Ungeachtet gravierender Differenzen sind der Iran, Russland und die Türkei mit gemeinsamen Herausforderungen konfrontiert. Dazu zählen vorrangig gestörte Beziehungen zum Westen und die Gefahr der Isolation, wie sie der Iran erlebte und derzeit auch Russland durch internationale Sanktionen durchleidet. Seit der Teilaufhebung der Sanktionen gegen den Iran konzentriert sich Präsident Rouhani  darauf, durch massive Infrastrukturprojekt den Iran zu einem unverzichtbaren Transitstaat für den  weltweiten Warentransport aufzubauen und damit zu schützen, während die Türkei auf die Kooperation Russlands zum Bau der „Turkish Stream“ Gaspipeline hofft. Moskau  wiederum hegt größtes Interesse an „freundlichen Exportrouten“.

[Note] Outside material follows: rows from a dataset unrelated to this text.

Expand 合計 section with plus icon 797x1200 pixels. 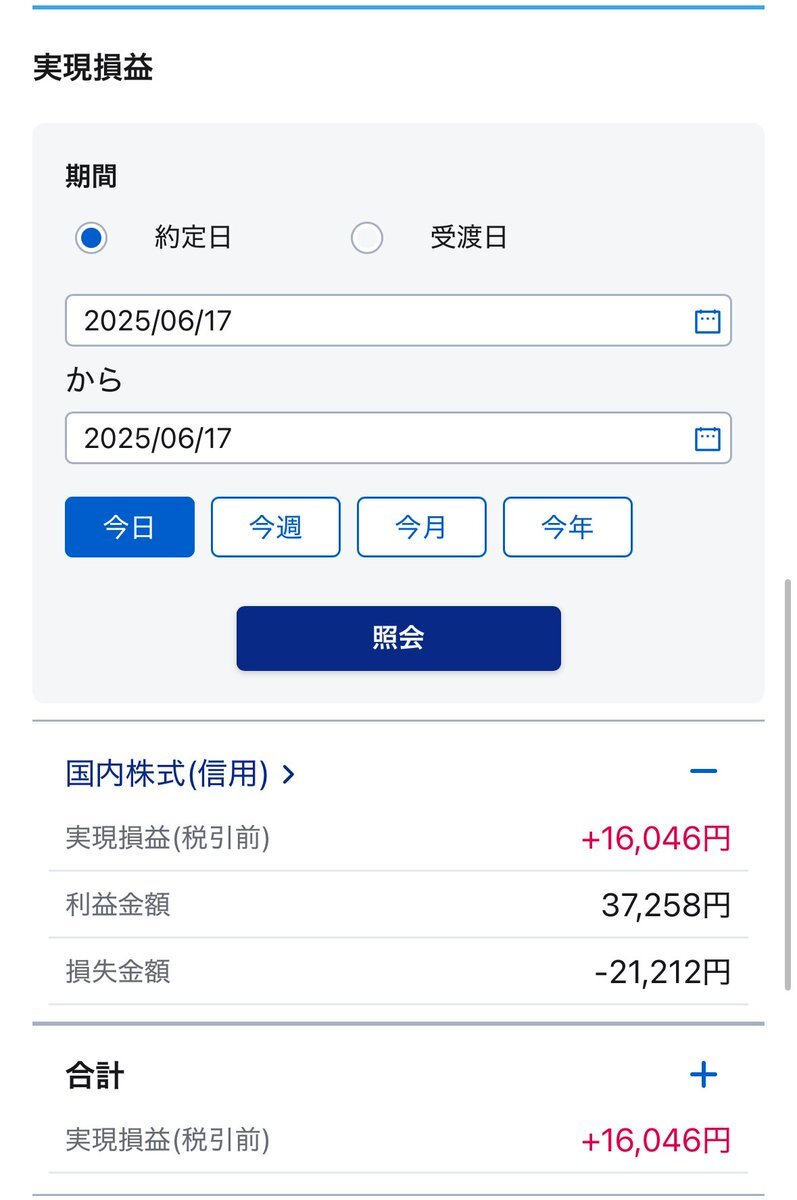(x=704, y=1075)
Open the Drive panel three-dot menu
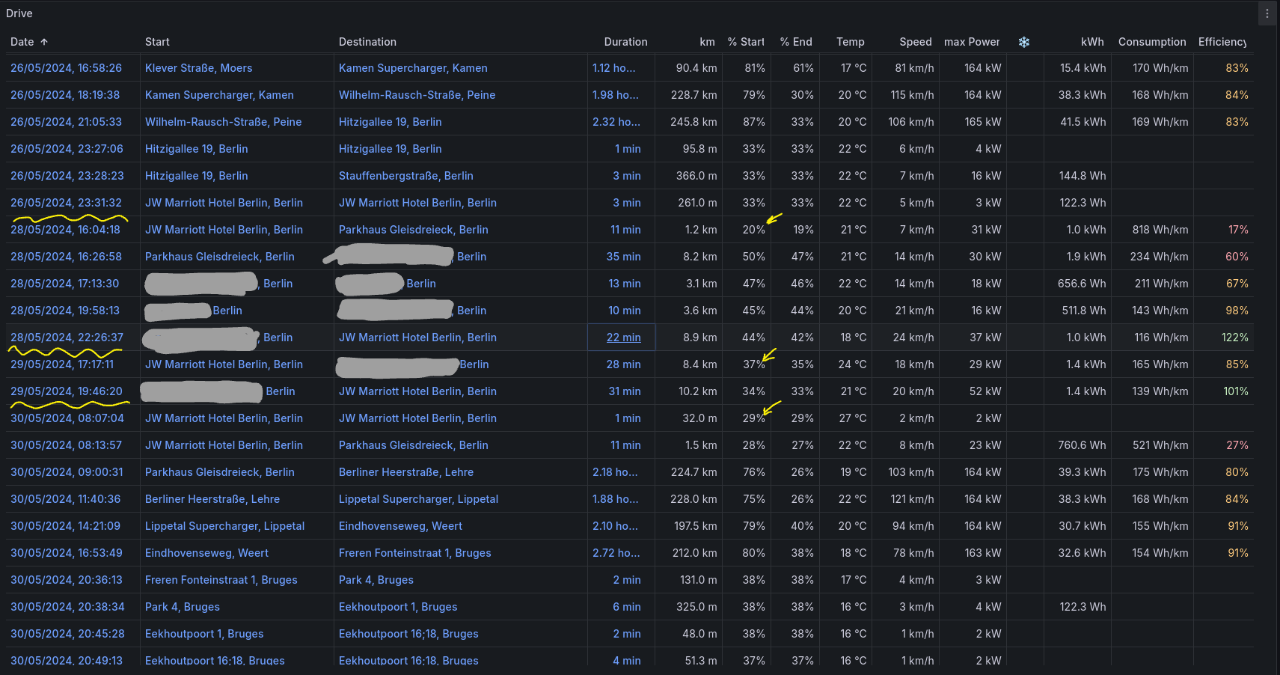 (1268, 13)
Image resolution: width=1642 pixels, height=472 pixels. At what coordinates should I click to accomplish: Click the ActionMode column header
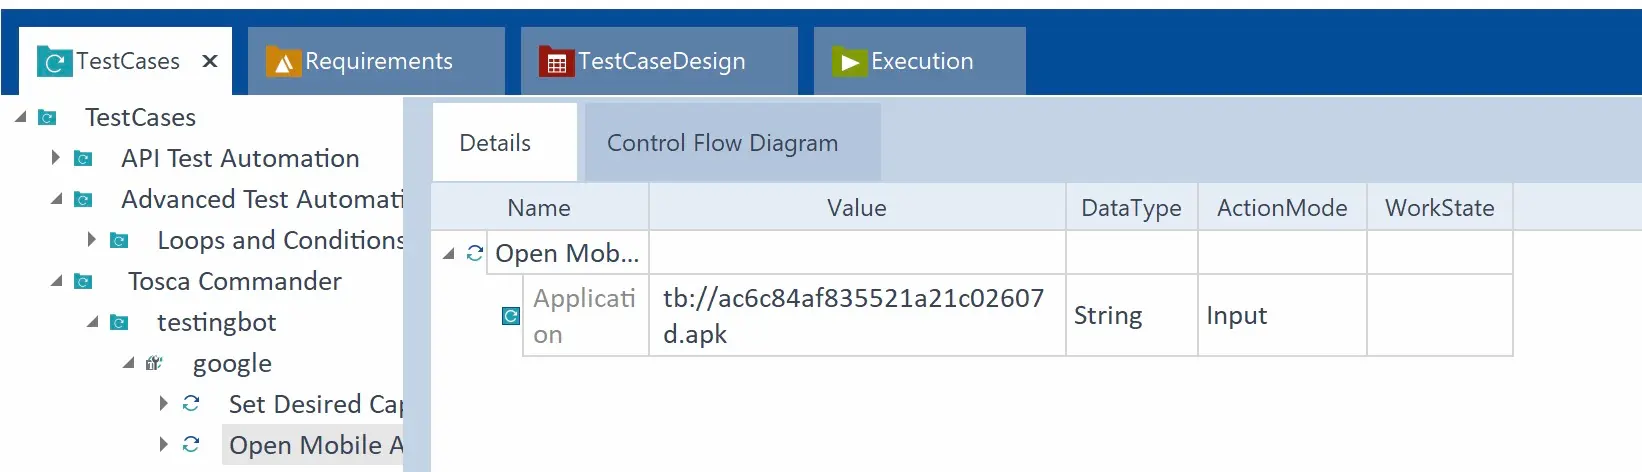coord(1282,207)
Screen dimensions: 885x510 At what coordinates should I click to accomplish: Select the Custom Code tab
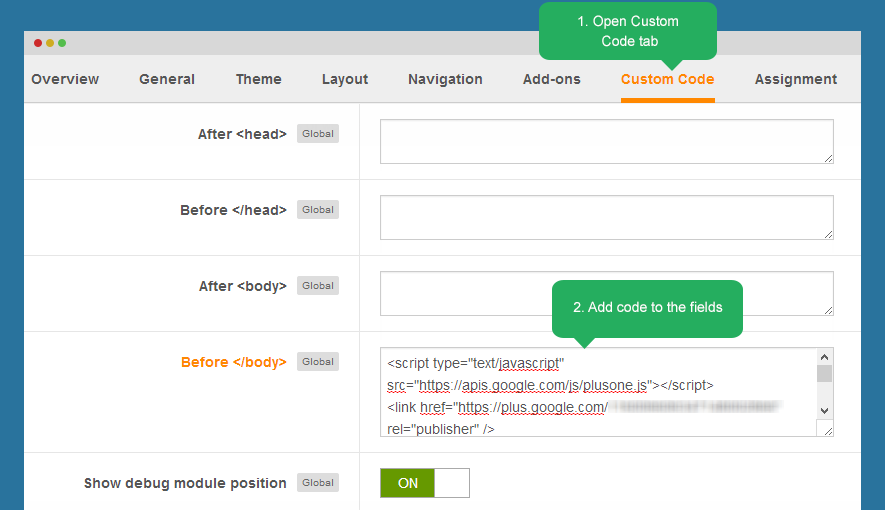click(x=667, y=79)
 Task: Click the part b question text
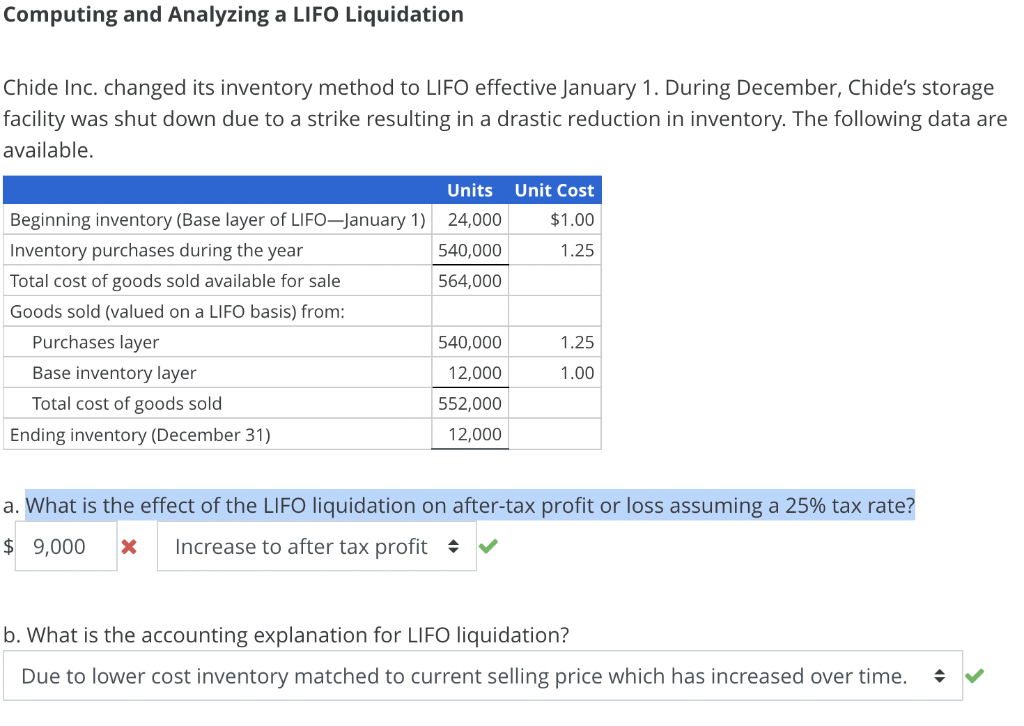click(x=287, y=635)
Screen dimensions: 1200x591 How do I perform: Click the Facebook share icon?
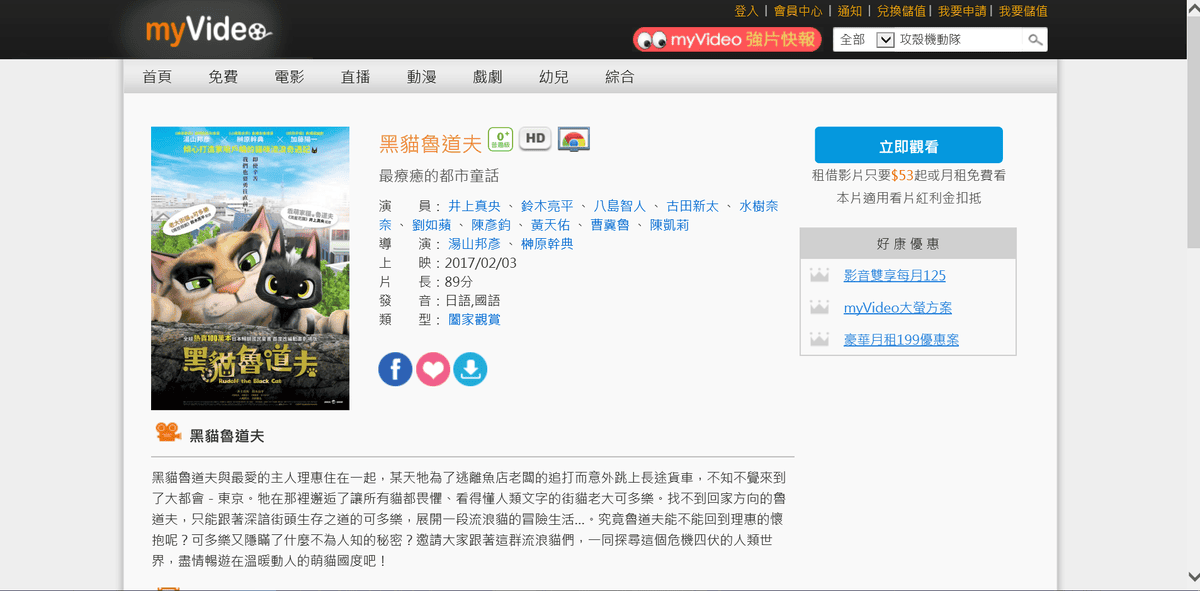point(395,369)
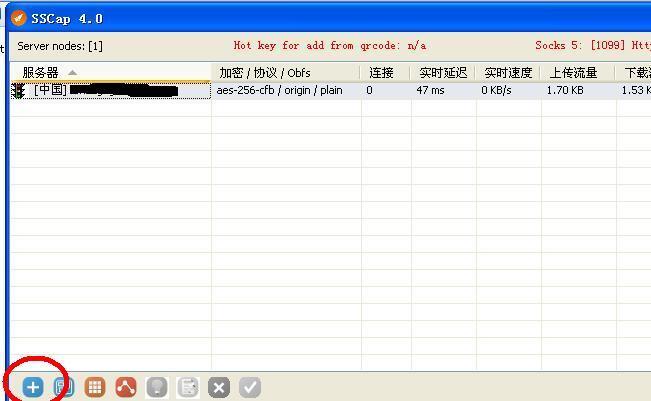Click the 上传流量 column header
The height and width of the screenshot is (401, 651).
tap(573, 73)

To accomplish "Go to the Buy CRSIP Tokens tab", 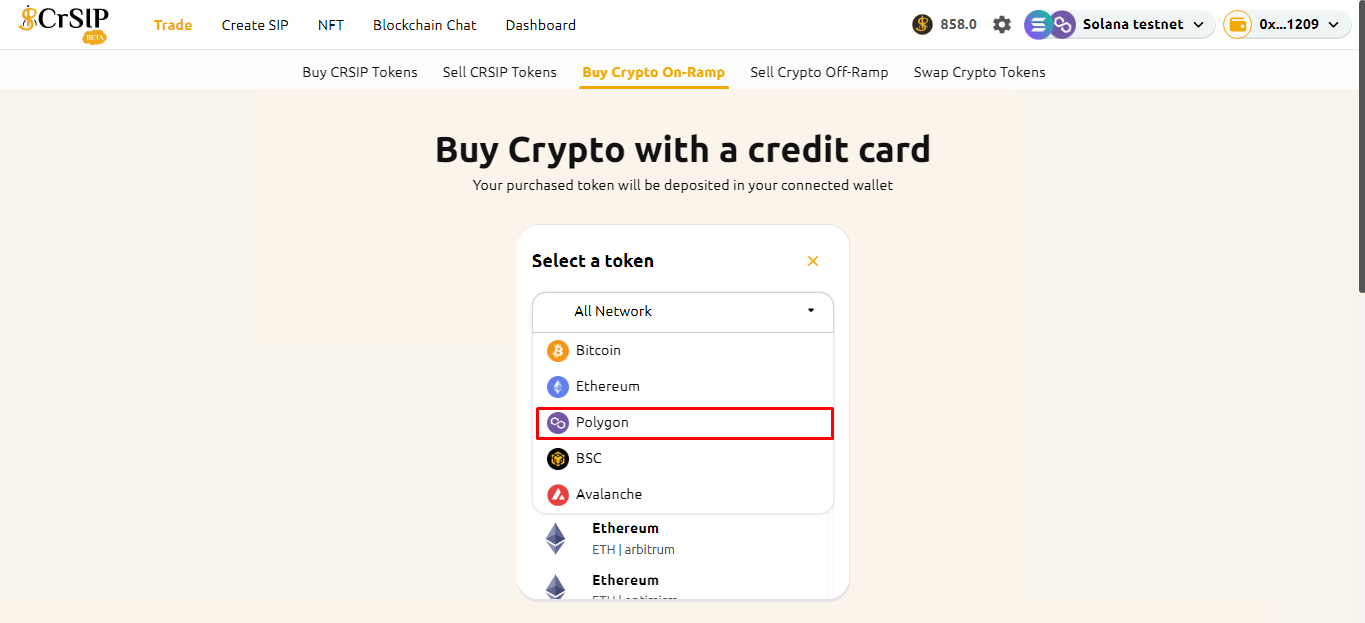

In Syrien eint die drei Staaten zwar nicht das Schicksal Assads, doch die unverrückbare Entschlossenheit, die Einheit des Landes zu erhalten. Die dank US-Unterstützung gro0en militärischen Erfolge der syrischen Kurden und der starke Einsatz ihrer irakischen Brüder im Kampf gegen die Terrormiliz des „Islamischen Staates“  schüren nicht nur in Ankara, sondern auch in Teheran die Angst vor verstärktem Unabhängigkeitsstreben der  Kurden. Moskau teilt diese Sorge zwar kaum, dürfte aber  durchaus bereit sein, zugunsten geostrategischer Vorteile die Kurden fallen zu lassen. All diese Kalkulationen schließen ein Engagement des Westens in der Region aus – eine Entwicklung die hier für Irritationen sorgt. Vielleicht, so meint ein Analyst der Region, könnten die jüngsten Initativen aber die Bereitschaft zur Suche aller nach einer friedlichen Lösung im Interesse von Ost und West und insbesondere der unschuldigen Opfer endlich fördern.